■ **Task description**: Please pick up the piece on Celtic and its fans below and continue it from its last sentence.
START Text for analysis
As a club, Celtic have more about them than most. The songs, the atmosphere and the solidarity goes deeper than football and, indeed, has kept us going when we were rubbish in the past. A long-term plan for success will mean bumps on the path towards a general upwards trajectory that can see the club become something and bigger. We think we are unique and we think that we have an identity that nobody else does. It’s both true and untrue. If it is true, it is the fans who make it so. It’s incumbent on the fans to celebrate Celtic regardless of results, because they believe in Celtic and where it is going.

2 COMMENTS

  1. Celtic are (as you bring to our attention) a fish in a very cold small pond, and if they wish to mature into captains of the sport they contend within.The time for a revolution is now.
END Text for analysis
START Dataset
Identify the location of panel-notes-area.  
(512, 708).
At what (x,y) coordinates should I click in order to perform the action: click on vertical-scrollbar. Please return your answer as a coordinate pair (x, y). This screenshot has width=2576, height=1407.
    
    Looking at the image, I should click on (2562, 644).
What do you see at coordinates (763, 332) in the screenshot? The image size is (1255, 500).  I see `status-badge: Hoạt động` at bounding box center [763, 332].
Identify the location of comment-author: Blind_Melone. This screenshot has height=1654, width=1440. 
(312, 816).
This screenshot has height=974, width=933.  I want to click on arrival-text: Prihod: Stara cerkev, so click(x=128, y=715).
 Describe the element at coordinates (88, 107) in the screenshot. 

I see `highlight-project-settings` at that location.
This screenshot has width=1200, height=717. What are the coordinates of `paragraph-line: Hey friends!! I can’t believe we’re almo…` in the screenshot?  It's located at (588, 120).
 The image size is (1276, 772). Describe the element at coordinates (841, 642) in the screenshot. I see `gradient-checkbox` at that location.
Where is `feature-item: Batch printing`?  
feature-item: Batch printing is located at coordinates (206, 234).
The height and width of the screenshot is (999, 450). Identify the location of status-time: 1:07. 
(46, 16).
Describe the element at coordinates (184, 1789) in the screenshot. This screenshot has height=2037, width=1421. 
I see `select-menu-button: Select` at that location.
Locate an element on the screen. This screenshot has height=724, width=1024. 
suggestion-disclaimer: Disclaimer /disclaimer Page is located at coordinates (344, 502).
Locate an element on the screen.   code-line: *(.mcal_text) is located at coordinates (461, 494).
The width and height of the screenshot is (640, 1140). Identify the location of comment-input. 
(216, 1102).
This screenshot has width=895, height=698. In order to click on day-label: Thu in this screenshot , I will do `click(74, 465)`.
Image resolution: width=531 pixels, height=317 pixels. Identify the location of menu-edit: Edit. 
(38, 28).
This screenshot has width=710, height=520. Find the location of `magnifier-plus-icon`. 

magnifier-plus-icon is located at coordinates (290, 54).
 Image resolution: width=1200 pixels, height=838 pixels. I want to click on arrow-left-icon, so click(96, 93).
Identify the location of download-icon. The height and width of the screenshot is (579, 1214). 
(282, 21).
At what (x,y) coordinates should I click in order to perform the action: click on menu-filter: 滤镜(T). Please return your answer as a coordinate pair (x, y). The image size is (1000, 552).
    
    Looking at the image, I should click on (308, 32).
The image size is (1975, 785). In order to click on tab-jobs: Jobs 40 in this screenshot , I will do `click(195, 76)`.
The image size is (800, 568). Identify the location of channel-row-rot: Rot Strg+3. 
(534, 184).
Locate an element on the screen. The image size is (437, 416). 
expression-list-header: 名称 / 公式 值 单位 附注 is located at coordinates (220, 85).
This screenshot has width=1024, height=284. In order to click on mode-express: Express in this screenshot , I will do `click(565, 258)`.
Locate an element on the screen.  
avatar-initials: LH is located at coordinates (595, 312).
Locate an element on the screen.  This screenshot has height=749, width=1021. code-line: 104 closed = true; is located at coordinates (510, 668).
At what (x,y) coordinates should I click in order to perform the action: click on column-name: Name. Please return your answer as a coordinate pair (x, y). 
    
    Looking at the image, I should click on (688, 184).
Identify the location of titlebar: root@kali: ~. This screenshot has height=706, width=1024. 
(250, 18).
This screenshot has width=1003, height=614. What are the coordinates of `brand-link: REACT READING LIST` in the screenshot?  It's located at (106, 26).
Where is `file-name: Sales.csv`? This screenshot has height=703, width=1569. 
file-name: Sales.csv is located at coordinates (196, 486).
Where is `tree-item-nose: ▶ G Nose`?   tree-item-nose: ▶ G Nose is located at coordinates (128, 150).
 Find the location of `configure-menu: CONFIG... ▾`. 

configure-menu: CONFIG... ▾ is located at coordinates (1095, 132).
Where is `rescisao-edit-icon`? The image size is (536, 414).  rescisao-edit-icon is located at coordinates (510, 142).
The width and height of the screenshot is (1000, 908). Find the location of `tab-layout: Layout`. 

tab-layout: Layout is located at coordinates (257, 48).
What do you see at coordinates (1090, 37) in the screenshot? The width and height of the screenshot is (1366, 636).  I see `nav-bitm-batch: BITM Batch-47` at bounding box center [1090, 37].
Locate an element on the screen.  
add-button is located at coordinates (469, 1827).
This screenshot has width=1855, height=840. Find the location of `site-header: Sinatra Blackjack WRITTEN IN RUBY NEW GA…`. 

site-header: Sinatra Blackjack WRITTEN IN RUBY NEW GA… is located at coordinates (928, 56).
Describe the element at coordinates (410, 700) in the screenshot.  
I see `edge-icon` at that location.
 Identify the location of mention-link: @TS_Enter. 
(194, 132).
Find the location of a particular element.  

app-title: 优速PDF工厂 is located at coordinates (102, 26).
END Dataset
■ **Answer for this exercise**:
    As much as I agree with most of what you type, somewhere I the back of my brain, the quotes of the teams (yes good, bad, desperate) of yesteryear appear, I do see Celtic through Emerald Green Glasses, as a fan of Celtic I have seen more pish negative defencive, derisive football played as of late. Celtic way or not. I like a bit of Jinky Johnstone, cavalier football, played. But not this defend, slot it to Calum or
    Wee jerimie, attack, attack ohh fuc& they have caught Celtic on the break and scored. You would think it never happened and Celtic would learn from their mistakes. Well they don’t. A team is only as good as its parts, baby steps into walking to betterment of balance and running (all with or without the ball!!) A stout defence is only good, if you have players who can master the art to take the ball into the openents half and either thread a pass or continue on, find a more apt attacking option to score, that opens up to them. Celtic have shown nothing like that lately and get stuck (and booted fuc&en back) into midfield or caugh to high up the field. As said Celtic need urgent new rules and players who know their place within the team. And they don’t take take a master of footballing ways, to dig out a dirty, sloppy win. Those days are as distant. Football has moved on (I think).

    Celtic (like most Uk based teams) have their best years in front of them. Behind is for wiping when you finish.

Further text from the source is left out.